This article is not about George Floyd, but I cannot begin the article without discussing him.
On May 25th George Floyd – a black man – was killed by then-Minneapolis police officer Derek Chauvin – a white man – who kept his knee pressed down on the right side of Floyd’s neck for nine minutes despite Floyd repeatedly saying that he could not breathe. The horrifying ordeal was recorded by bystanders and promptly exploded on social media. The police officer has since been arrested and charged with third degree murder.
The day after Floyd died, protests and demonstrations exploded throughout the United States and even internationally. These protests are ongoing and while largely peaceful they have been met with a violent response by police that in turn has been complicated by destruction and looting. The news headlines, and by extension social media networks themselves, have been completely dominated by the George Floyd protests. If you’re reading this in the immediate aftermath of me publishing it you can go to any social network and see the trends.

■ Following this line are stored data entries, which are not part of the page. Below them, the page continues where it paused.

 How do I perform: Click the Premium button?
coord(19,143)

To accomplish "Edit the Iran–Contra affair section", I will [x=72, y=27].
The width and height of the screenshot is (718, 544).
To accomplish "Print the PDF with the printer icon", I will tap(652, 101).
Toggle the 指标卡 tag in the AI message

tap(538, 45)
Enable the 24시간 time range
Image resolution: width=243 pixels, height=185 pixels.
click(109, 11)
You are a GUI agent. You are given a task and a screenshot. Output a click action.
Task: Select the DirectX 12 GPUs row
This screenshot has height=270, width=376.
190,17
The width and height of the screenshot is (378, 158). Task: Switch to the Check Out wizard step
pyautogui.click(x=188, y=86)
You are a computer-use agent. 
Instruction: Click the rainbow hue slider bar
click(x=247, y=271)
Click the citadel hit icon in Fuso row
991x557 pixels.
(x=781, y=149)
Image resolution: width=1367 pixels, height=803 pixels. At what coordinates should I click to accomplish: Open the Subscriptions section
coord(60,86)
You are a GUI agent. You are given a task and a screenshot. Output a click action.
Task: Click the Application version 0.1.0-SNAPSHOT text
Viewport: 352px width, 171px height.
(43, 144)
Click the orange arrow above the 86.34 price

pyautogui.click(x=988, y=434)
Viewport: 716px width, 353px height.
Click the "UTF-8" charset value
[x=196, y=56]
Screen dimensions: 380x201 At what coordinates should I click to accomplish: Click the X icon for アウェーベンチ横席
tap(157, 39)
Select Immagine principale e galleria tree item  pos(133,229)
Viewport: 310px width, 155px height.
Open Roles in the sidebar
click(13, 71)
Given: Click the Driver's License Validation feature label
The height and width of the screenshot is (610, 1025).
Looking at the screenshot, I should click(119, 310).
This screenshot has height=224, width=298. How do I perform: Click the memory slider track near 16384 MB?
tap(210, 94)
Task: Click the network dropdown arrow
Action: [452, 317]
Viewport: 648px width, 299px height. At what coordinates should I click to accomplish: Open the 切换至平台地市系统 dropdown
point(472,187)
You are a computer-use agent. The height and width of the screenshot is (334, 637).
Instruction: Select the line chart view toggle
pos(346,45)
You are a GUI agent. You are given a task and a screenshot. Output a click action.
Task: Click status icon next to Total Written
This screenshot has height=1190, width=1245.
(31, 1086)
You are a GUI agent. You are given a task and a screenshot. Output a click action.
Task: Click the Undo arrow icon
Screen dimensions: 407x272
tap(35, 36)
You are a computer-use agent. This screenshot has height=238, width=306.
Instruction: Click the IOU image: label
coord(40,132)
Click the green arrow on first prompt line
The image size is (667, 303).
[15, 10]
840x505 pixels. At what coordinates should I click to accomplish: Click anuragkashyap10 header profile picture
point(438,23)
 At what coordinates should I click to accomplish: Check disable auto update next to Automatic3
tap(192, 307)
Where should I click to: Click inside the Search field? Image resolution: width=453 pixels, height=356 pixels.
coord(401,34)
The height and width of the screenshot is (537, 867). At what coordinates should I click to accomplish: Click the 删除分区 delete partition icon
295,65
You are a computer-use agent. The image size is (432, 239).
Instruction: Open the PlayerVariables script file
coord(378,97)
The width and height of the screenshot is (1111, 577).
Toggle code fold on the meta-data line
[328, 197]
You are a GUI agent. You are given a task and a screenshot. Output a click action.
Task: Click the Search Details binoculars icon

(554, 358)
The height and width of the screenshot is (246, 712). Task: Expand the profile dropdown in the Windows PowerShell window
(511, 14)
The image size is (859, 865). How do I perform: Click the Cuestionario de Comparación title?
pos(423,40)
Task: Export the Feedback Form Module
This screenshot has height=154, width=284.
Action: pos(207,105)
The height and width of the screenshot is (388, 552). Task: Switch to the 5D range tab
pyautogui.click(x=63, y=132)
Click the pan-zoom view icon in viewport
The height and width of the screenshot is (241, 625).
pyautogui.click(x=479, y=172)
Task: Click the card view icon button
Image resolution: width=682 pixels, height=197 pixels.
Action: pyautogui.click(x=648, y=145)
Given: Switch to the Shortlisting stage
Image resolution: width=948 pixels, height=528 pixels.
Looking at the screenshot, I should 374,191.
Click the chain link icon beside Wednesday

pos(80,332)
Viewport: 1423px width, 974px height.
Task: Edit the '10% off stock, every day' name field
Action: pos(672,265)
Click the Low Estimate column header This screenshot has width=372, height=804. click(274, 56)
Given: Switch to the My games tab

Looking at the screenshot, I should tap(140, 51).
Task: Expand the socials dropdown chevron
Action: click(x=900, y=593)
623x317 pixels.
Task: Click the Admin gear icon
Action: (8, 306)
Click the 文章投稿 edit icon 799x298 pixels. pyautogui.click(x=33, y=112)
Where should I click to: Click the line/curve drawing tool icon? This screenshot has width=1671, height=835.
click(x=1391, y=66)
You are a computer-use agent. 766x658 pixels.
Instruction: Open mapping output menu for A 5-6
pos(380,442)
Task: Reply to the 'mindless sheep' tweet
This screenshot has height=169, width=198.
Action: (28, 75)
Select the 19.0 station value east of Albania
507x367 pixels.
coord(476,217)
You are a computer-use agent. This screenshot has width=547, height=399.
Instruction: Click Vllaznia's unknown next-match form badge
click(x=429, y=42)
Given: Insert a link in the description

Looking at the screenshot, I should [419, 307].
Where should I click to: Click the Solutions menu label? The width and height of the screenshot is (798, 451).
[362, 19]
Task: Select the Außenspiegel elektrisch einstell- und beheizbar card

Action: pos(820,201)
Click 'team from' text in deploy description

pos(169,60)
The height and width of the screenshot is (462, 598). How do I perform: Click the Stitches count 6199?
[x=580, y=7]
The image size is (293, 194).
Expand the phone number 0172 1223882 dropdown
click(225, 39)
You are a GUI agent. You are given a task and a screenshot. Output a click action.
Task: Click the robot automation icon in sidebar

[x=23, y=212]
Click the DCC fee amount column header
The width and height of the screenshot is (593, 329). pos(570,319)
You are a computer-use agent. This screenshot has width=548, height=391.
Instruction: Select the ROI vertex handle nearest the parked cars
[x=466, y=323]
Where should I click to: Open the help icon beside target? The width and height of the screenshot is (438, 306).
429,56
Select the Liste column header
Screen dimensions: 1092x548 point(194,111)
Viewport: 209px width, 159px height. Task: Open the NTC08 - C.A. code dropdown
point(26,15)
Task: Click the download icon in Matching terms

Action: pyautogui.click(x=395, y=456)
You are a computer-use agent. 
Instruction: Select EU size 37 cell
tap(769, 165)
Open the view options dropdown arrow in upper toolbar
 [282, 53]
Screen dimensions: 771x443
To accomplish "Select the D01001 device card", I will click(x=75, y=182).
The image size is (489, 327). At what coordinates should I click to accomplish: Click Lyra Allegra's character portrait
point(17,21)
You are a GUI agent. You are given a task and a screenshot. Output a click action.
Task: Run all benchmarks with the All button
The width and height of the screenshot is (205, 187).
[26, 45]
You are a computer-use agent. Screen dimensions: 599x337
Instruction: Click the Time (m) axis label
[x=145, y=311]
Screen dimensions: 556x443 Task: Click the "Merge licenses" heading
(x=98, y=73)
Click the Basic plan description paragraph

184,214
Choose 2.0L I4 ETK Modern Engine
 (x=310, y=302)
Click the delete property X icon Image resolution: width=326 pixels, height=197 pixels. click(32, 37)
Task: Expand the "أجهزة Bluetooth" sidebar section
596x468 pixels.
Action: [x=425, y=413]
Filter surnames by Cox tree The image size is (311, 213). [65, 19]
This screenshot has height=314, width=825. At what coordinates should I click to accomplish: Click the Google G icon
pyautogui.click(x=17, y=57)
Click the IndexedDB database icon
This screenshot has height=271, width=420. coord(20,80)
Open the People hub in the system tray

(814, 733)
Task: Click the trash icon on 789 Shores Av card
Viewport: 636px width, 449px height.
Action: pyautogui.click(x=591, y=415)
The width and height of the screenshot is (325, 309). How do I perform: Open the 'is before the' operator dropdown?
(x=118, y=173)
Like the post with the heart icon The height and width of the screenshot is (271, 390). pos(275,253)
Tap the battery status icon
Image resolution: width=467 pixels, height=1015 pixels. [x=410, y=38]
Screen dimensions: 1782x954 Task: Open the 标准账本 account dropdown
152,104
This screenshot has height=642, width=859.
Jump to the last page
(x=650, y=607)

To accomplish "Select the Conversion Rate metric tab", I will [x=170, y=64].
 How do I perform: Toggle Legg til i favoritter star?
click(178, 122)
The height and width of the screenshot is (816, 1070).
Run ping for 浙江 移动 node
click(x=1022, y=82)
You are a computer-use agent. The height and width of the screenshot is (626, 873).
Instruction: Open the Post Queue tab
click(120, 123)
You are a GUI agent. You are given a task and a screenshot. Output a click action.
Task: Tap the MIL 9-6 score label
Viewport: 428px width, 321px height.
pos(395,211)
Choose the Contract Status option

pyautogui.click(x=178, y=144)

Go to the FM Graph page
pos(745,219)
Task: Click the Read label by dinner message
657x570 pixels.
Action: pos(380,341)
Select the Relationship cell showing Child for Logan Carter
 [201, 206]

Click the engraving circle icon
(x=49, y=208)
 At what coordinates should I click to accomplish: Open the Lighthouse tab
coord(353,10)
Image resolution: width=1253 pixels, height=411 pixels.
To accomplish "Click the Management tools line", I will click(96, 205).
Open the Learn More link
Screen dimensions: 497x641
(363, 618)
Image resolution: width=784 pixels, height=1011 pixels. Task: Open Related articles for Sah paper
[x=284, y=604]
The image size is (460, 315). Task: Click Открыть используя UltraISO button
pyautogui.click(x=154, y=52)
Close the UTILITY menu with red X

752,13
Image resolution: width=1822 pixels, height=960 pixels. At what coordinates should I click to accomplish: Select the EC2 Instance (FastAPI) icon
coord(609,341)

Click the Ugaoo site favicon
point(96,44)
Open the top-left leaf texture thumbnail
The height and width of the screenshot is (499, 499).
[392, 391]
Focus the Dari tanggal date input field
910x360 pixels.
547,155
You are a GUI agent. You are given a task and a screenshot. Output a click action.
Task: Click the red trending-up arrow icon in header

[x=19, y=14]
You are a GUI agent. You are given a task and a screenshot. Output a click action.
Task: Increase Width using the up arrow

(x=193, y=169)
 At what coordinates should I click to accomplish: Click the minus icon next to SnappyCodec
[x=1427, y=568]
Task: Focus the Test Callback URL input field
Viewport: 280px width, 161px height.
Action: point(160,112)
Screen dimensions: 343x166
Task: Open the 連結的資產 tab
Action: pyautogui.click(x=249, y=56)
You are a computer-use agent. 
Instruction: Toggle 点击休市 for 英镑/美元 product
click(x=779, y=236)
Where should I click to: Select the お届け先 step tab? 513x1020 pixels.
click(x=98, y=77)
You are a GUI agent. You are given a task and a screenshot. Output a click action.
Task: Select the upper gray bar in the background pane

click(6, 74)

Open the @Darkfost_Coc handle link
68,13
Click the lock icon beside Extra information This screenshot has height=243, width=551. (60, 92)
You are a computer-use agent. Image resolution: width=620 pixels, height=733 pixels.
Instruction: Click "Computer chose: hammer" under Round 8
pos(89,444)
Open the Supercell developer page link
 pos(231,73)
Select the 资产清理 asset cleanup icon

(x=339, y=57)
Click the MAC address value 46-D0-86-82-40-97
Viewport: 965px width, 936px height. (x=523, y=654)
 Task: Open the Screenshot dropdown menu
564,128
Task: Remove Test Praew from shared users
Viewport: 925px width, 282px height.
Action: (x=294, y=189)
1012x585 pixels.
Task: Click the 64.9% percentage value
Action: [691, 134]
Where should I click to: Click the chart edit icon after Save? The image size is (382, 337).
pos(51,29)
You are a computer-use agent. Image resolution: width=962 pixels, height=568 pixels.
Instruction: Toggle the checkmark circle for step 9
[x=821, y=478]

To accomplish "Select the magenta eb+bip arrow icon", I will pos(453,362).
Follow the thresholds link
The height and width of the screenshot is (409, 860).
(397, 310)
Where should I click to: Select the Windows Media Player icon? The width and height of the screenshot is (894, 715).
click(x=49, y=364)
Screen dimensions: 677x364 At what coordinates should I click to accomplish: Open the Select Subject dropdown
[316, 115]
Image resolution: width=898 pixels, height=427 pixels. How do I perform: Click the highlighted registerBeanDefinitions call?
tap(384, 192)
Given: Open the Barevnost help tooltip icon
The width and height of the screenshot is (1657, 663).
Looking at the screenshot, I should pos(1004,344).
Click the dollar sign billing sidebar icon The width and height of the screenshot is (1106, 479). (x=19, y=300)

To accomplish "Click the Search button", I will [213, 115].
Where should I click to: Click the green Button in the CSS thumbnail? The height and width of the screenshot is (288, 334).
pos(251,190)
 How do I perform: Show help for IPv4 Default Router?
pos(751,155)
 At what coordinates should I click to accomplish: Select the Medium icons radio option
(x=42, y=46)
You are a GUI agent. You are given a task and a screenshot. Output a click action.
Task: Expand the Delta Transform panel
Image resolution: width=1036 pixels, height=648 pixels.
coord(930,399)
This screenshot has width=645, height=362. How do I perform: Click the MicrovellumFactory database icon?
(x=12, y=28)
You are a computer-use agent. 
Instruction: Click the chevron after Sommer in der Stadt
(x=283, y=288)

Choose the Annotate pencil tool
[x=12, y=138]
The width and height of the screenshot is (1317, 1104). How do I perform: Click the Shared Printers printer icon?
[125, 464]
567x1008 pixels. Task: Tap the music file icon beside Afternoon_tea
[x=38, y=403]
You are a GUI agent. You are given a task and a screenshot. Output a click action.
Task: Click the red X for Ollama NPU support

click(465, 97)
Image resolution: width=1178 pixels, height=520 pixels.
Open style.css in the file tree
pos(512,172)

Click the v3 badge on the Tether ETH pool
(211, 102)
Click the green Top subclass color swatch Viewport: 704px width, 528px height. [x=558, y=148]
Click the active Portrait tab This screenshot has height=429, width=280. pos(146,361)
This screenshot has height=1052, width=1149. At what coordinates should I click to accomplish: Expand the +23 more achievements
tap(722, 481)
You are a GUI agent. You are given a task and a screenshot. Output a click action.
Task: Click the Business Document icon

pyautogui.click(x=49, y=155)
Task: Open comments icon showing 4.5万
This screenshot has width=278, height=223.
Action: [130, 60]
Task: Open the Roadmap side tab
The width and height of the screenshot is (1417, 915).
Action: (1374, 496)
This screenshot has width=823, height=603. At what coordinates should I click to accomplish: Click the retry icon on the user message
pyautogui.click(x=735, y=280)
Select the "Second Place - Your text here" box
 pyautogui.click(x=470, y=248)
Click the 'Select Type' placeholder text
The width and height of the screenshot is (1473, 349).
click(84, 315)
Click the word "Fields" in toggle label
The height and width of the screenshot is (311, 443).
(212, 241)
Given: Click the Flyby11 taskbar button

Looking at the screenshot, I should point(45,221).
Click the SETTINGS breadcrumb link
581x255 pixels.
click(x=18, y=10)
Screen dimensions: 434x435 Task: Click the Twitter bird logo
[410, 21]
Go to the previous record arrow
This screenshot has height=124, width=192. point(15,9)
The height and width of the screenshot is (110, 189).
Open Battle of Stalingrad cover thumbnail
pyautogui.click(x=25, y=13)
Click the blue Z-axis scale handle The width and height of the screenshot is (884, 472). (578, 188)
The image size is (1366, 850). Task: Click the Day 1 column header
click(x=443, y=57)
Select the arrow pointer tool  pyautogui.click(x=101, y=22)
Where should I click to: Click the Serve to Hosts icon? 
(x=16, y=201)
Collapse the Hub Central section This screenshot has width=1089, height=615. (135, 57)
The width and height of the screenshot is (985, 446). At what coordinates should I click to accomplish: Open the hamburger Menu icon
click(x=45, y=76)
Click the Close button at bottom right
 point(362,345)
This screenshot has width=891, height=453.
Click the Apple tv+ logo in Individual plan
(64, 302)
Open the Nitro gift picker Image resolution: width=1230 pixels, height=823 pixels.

Social networks are predominantly people bearing witness to searing racial wounds in the United States, watching in horror at the riots and subsequent violent police responses and debating the latest incident in police behavior that has resulted in the death of someone who is a black.
Which is why, if you’re a small business, you need to cancel your social media posts for the rest of this week. Especially your paid promotions on major promotions on Facebook and Instagram.
Look – I get it. COVID-19 hit the small business community like an implosion that has ground the entire economy in the United States – let alone the world – to a screeching halt. Even as the United States partially reopens with restricts that will likely last a long time many people are sheltering in place or have shifted largely to work-from-home. It’s been the attitude of some that we can reopen the economy and get back to normal, but for many small businesses lost revenue and lost jobs aren’t going to rematerialize as if by a finger snap by Thanos (or the Hulk, if you prefer).
This is further complicated by the federal government’s embarrassing handling of the Paycheck Protection Program, which has seen publicly-traded companies receive $365 million in small business loans. Many who tried to apply couldn’t even process their applications. It was basically playing the lottery for keeps.
In short, if you’re a small business you’ve likely been left out in the cold by the shutdown to stop the spread of COVID-19 with little in terms of institutional relief. Many have turned to GoFundMe – forcing struggling small business owners to essentially act as marketers, promoters and organizers – even as many campaigns have failed their goals. In short, reaching people online through direct advertising has become a crucial tool in the struggle to stay above water that many small businesses of all stripes face.
Even so: It’s just not the time right now.
Amid the sadness, terror and tragedy this is one of the worst possible weeks to push a 20% off sale. It’s hard for many people right now to read about your latest SEO book. This isn’t some isolated incident; it’s a nationwide series of protests that are taking place amid a worldwide pandemic.
For what it’s worth, you’re joined by other companies who are going even further. Activision and Infinity Ward have delayed the release of the new season of Call of Duty: Modern Warfare and Warzone from its original release of June 3rd. The company wrote on Twitter that now is not the time. Music labels are suspending work on “Blackout Tuesday” in support of the demonstrations. Most tellingly, Sony has postponed a major PlayStation 5 event to “allow more important voices to be heard.”
There’s precedent for this, and it’s always important to read the room when it comes to gauging how responsive any given social network will be to your business-oriented content. It’s always better to ere on the side of sensitivity and respect for what’s going on.
Social media is (on paper, anyway) supposed to be about accessibility and authenticity. It’s why so many brands online and especially Twitter behave like individual people. That means reacting to what’s going on in the world and adjusting accordingly. The social media work you do – even as a small brand – does not occur in a bubble and it happens with context. Tweeting blithely about your latest sale while the social media discourse is wrapped up in the George Floyd protests doesn’t just like odd – it can be alienating.
This has been a rough couple of months for the business community. Hopefully as things reopen small businesses can find their footing, retool, and adapt to this new normal we’re living in. For now, hit the pause button on the social queues and, as Sony said, let the voices that really matter right now be heard. Your customers will still be here when you get back.